À l'automne 1918, et alors que l'empereur Charles abdique de facto le 12 novembre, les Slovènes participent à la création, tout d'abord, d'un ÉTAT yougoslave, allant des frontières de la Serbie à celles de l'Italie. Le 1er décembre 1918, au palais royal de Belgrade, le prince-héritier Alexandre proclame en effet solennellement « l'union du royaume de Serbie et des pays de l'ÉTAT indépendant des Serbes, Croates et Slovènes en un royaume uni des Serbes, Croates et slovènes » 2 ( * )

La Slovénie dans la Yougoslavie

1918-1991

1934 assassinat à Marseille du roi Alexandre.

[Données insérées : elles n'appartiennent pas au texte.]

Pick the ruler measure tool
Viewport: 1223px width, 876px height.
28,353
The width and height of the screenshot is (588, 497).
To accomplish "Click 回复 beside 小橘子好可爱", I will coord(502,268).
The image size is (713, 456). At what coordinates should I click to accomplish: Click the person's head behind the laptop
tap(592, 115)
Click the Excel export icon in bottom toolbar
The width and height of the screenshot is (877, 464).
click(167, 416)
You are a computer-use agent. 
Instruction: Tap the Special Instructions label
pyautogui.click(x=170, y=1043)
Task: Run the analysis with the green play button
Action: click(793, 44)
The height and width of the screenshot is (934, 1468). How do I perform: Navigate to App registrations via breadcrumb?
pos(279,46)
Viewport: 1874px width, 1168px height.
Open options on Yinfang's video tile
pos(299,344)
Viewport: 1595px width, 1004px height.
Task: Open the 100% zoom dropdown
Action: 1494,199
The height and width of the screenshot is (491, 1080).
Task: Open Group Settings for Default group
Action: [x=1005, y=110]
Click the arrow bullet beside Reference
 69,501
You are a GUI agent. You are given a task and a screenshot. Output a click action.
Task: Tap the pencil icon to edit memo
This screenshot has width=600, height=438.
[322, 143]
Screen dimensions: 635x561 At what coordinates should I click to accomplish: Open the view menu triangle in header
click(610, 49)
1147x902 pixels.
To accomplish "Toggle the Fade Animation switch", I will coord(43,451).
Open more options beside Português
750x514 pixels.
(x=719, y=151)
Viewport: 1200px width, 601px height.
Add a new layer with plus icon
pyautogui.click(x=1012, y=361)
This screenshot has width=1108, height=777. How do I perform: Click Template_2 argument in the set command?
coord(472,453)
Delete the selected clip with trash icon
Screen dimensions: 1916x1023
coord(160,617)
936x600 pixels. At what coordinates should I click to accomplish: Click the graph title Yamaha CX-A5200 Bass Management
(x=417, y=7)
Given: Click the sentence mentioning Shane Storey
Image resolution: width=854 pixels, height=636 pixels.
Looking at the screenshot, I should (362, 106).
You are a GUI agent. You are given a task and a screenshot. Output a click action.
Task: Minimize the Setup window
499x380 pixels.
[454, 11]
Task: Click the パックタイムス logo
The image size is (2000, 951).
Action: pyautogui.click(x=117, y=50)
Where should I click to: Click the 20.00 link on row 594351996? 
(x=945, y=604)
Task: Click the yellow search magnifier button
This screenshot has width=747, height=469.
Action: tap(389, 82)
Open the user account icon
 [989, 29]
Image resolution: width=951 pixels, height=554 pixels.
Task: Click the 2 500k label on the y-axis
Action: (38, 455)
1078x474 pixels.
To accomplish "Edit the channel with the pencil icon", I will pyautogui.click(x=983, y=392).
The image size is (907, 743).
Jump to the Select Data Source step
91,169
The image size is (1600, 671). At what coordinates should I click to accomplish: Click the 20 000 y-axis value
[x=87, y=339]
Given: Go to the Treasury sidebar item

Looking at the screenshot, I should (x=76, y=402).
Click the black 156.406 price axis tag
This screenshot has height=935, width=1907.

1941 (12 avril) entrée des troupes italiennes à Ljubljana : la Slovénie est partagée en deux zones d'occupation, italienne (ouest) et allemande (est).

1945 La Slovénie devient une des six républiques yougoslaves composant la Fédération.

1947 et 1954 Détermination des frontières définitives entre la Yougoslavie et l'Italie : la Slovénie s'agrandit d'une partie de la Vénétie julienne et de la région de Trieste.

Il est frappant de constater qu'un pays sous domination autrichienne de 1278 à 1918 soit devenu « indépendant » aussi facilement. Il n'y a pas de référence à une souveraineté nationale perdue; il n'y a pas non plus d'exemple de combat séculaire pour acquérir l'indépendance. Celle-ci s'est affirmée davantage par évidence, dès le début du processus de décomposition de la fédération yougoslave, qui remonte - en fait - à la mort de Tito en 1980.

* 1 Fayard, 1990. p. 714.

* 2 Georges Castellan. Histoire des Balkans . Fayard. 1993. p. 401.